* **WHAT YOU ARE ASKED TO DO**: In the data below, find the line containing "parto. (110, 1990)", then set down that line and every later line up to and including the line containing "Súper mamás (16, 1751)", exactly.

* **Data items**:
───
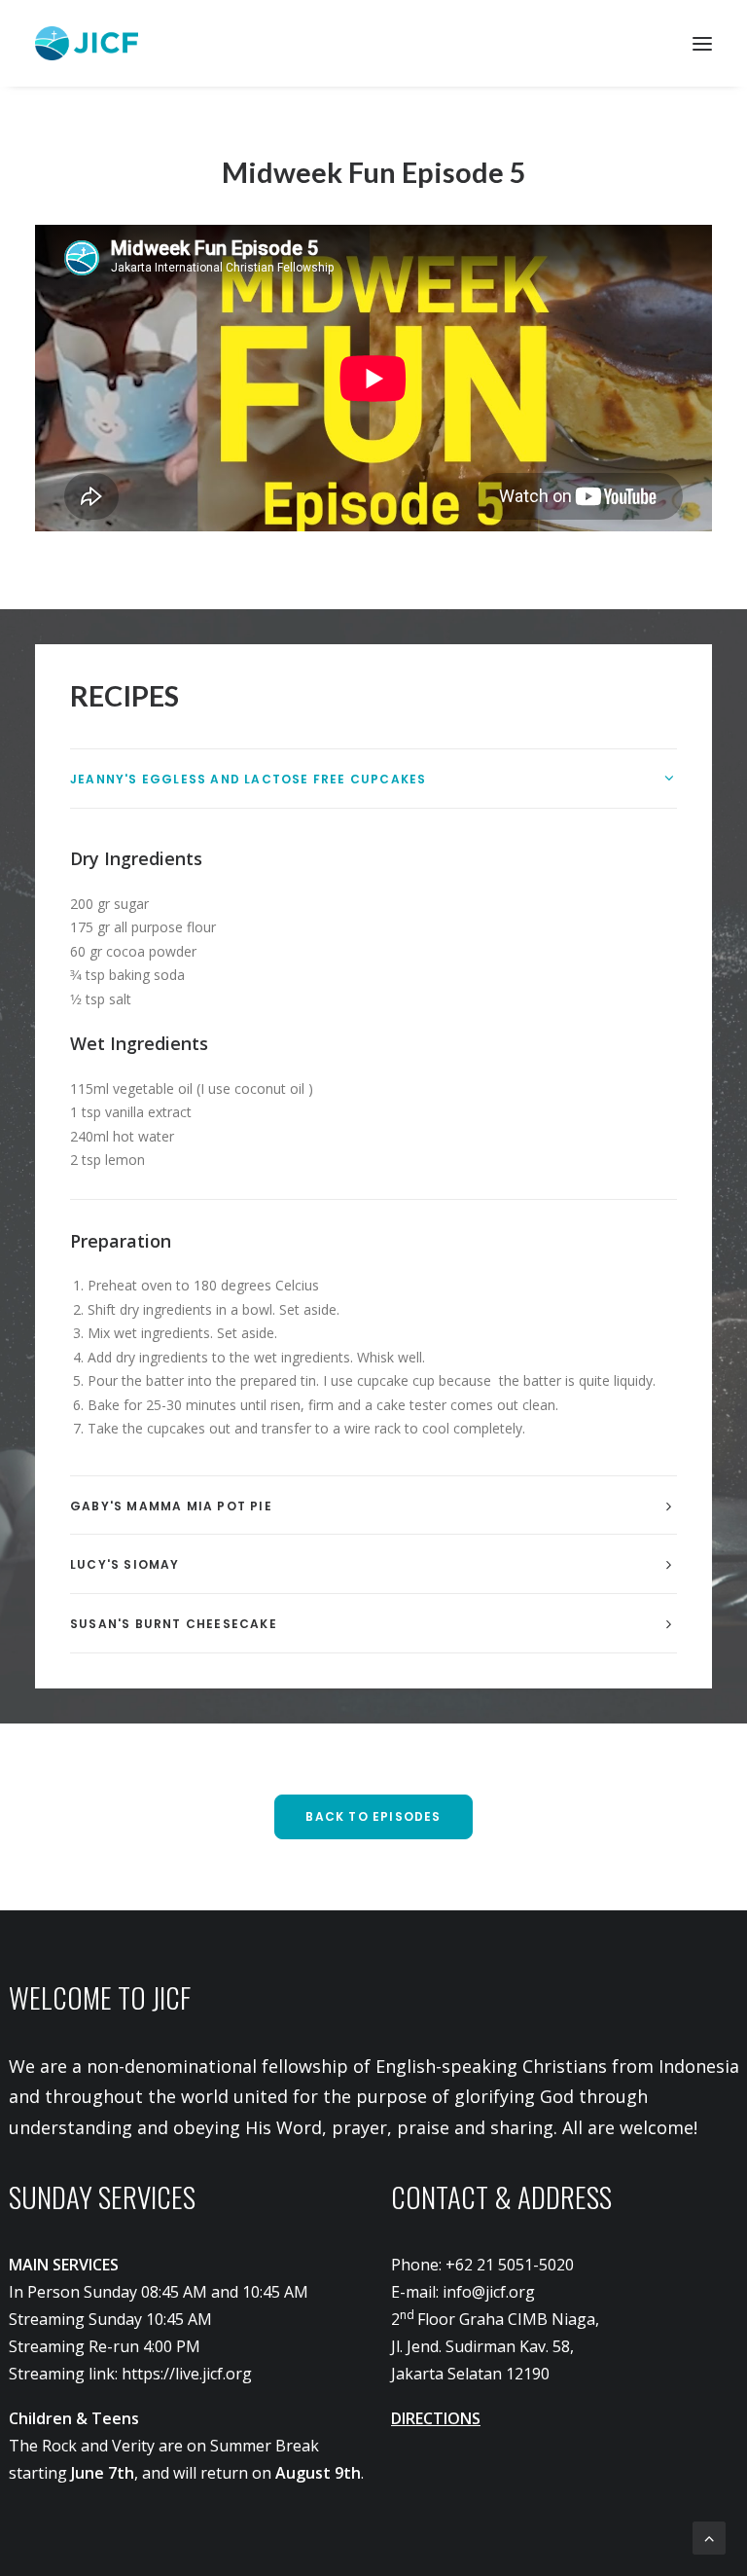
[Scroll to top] (709, 2536)
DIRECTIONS (435, 2418)
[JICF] (86, 43)
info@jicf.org (489, 2292)
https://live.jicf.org (187, 2373)
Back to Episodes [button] (373, 1816)
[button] (702, 43)
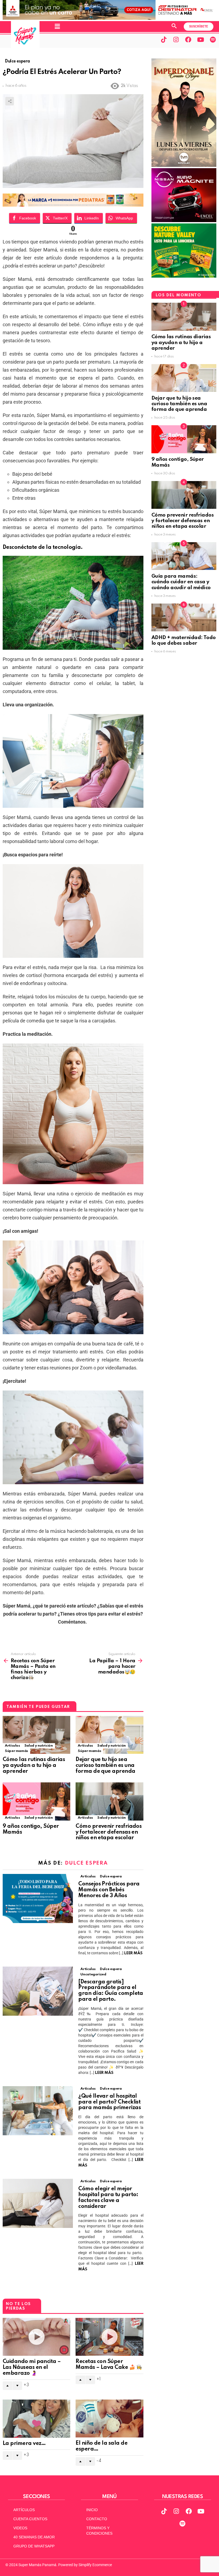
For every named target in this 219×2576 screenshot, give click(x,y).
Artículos (12, 1745)
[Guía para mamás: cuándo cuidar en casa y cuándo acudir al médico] (183, 556)
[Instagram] (176, 39)
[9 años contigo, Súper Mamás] (36, 1801)
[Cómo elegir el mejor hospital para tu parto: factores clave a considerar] (38, 2203)
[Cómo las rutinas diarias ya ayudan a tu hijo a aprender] (36, 1735)
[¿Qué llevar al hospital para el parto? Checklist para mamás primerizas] (38, 2110)
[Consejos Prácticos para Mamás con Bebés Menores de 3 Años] (38, 1898)
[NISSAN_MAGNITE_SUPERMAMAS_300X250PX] (183, 221)
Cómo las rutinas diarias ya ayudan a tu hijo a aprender (34, 1765)
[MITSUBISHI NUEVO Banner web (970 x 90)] (109, 18)
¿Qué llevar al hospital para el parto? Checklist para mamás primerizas (110, 2102)
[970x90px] (73, 205)
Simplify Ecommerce (95, 2565)
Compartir (9, 101)
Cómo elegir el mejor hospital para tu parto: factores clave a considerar (108, 2197)
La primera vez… (24, 2443)
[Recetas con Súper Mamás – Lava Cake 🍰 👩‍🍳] (109, 2337)
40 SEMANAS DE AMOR (34, 2537)
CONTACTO (96, 2519)
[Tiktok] (164, 39)
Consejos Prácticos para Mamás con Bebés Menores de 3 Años (109, 1889)
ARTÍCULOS (24, 2510)
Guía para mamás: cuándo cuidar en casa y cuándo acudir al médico (181, 582)
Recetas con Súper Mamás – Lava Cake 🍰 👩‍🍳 (109, 2364)
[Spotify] (213, 39)
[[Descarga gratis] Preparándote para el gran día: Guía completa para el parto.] (38, 1991)
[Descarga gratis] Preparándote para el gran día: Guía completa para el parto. (110, 1990)
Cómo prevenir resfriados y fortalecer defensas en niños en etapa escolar (109, 1832)
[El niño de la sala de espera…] (109, 2418)
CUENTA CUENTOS (30, 2519)
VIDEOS (20, 2528)
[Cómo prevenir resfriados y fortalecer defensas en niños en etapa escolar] (109, 1801)
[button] (57, 26)
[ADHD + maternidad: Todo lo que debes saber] (183, 617)
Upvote (7, 2385)
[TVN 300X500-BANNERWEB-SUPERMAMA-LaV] (183, 165)
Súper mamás (16, 1751)
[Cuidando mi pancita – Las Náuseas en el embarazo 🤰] (36, 2337)
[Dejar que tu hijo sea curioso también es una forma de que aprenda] (109, 1735)
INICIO (92, 2510)
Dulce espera (86, 1863)
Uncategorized (93, 1974)
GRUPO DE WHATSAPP (33, 2546)
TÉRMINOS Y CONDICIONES (99, 2530)
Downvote (17, 2385)
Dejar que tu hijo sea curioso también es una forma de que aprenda (106, 1765)
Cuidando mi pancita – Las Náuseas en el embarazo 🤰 (32, 2367)
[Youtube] (200, 39)
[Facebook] (188, 39)
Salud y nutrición (38, 1745)
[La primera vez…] (36, 2419)
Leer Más (133, 1953)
───
* **TASK OUTPUT**:
[Descarga gratis] Preparándote para el gran día: Guía completa para el parto. (110, 1990)
Cómo prevenir resfriados y fortalecer defensas en niños en etapa escolar (109, 1832)
[El niño de la sala de espera…] (109, 2418)
CUENTA CUENTOS (30, 2519)
VIDEOS (20, 2528)
[Cómo prevenir resfriados y fortalecer defensas en niños en etapa escolar] (109, 1801)
[button] (57, 26)
[ADHD + maternidad: Todo lo que debes saber] (183, 617)
Upvote (7, 2385)
[TVN 300X500-BANNERWEB-SUPERMAMA-LaV] (183, 165)
Súper mamás (16, 1751)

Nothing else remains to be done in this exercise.